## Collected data

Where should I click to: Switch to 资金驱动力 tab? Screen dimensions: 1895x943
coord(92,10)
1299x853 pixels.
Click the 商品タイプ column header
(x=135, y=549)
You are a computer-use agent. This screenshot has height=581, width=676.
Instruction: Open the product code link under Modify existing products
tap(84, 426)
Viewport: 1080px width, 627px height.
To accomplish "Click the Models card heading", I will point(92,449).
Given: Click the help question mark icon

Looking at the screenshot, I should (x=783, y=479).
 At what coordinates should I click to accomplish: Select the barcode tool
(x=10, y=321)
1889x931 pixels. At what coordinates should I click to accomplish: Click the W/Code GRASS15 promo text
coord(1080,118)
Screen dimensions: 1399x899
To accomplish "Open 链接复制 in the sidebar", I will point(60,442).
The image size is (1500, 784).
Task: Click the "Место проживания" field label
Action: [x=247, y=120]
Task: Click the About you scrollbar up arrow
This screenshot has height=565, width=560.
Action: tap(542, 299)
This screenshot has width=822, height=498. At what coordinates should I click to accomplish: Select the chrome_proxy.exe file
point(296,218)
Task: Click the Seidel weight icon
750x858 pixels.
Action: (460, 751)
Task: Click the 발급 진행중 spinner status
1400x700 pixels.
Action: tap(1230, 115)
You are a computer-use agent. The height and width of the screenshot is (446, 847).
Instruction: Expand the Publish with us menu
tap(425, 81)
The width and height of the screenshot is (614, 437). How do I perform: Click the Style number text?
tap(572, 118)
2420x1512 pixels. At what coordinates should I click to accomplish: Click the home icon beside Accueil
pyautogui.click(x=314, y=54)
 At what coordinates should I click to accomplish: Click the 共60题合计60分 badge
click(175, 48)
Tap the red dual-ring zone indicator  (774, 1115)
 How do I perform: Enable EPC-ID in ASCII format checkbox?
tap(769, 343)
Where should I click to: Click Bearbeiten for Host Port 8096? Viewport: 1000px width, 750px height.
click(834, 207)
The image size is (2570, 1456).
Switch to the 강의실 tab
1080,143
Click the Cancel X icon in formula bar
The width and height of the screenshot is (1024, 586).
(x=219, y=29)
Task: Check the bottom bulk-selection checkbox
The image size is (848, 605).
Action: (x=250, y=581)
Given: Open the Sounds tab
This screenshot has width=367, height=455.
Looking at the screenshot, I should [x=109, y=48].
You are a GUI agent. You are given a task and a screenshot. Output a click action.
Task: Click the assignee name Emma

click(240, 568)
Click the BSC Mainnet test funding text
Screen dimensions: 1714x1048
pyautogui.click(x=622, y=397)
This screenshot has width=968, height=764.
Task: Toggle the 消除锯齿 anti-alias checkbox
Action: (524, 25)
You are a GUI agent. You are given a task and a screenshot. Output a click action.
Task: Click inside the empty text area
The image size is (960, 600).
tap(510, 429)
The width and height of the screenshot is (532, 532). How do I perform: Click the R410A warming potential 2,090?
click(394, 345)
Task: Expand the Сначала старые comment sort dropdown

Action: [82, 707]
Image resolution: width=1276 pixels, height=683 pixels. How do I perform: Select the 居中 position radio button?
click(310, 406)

## Your assignment
Could you report how many lines of the entries include the word "computer"? Only the number is needed.

## Solved problem
2